Brussels, 07/09/2005 (Agence Europe) - On Wednesday, the 25 Member States of the EU gave their political agreement to the agreement concluded on Monday between the negotiators of the European Commission and China, on the revision of the Shanghai Memorandum of Understanding of 10 June, which aims to limit Chinese textile exports to the Community market, up to the end of 2007. Meeting in Coreper on Wednesday morning, the ambassadors of the Member States approved, by a "broad consensus", the Commission's draft regulation, which is now to be adopted by written procedure in the next five days, the Commission spokesperson Françoise Le Bail explained. The political agreement of the Twenty-Five should therefore pave the way for the release of the Chinese goods which have been held in European ports since the summer, as of the middle of next week. The final decision will be approved on Wednesday afternoon by members of the "textiles" management committee of Coreper.
With the quota crisis causing a clear division between the Member States for several weeks, with the producing countries (calling for firm guarantees that any increase in quotas for 2005 will be deducted from the volumes to be exported in 2006 and 2007) pitted against the countries with a tradition of support for free trade, (which have spoken out in favour of the interests of the exporters and retailers and are calling for the import limits on textiles to be raised for 2005), it has finally been possible to reach agreement.
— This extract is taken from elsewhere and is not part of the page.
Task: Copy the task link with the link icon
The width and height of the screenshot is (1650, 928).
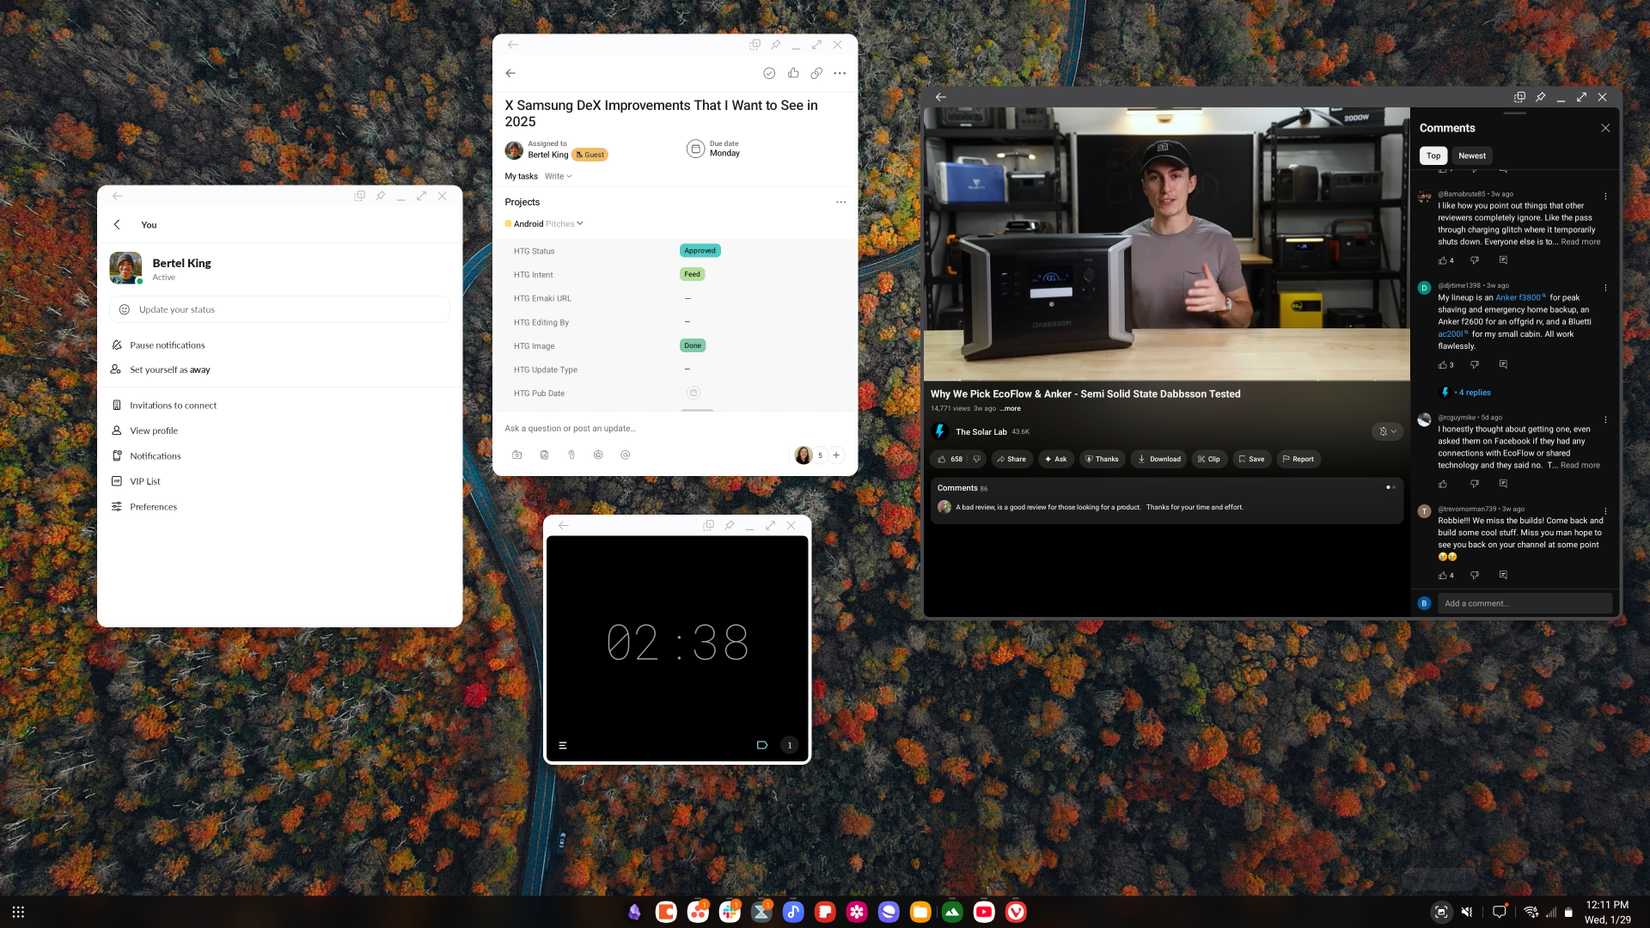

The Member States, particularly the textile producing countries, have obtained "guarantees on the future management of the quotas" from the Commission, and therefore on the exceptional nature of the situation, which should not happen again in the future, said Ms Le Bail. It is worth noting that the two parties, the Europeans and the Chinese, have agreed to share the responsibility for the release of the goods: half of the 80 million garments will be considered as belonging to the quota for 2005. After some prevarication, China agreed to deduct the other half from the quotas earmarked for 2006, or to swap it for the unused 2005 quotas for a different category, cotton fabrics. The Union will, furthermore, take responsibility for the quotas exceeded on products which had obtained import licences for Europe before 12 July, the implementation date of the Shanghai agreement. Lastly, a follow-up committee to the agreement, made up of representations from both parties, will be created.
Although the agreement has come in for criticism from the European textiles industry, particularly by the industrial federation Euratex (EUROPE 9021), which sees this as the overturning of the Memorandum of Understanding of 10 June, the distributors feel that there is a risk that the same chaos could happen again next year and that many products which are still in China could be missing from European shelves this autumn. "We are satisfied with this as a short-term solution, but the agreement has many grey areas and does not remove all future uncertainty", said Ferry den Hoed, the president of the Foreign Trade Association, la FTA (an umbrella organisation for major European distributors), adding: "what it boils down to is that it could be chaos again next year". Mr den Hoed pointed out that European distributors are already placing their orders for the spring/summer season 2006. As for 2005, the distributors also feel that there will be many missing products from the categories covered by the EU-China agreement of Shanghai, and that price increases were a possible consequence of this. "Everybody is worried about the products which are being held in Europe, but we still have large quantities blocked in warehouses in China, which is granting no more export licences. Distributors are sending their buyers round the world to find substitutes. The European Commission is largely responsible for this chaos", said the FTA.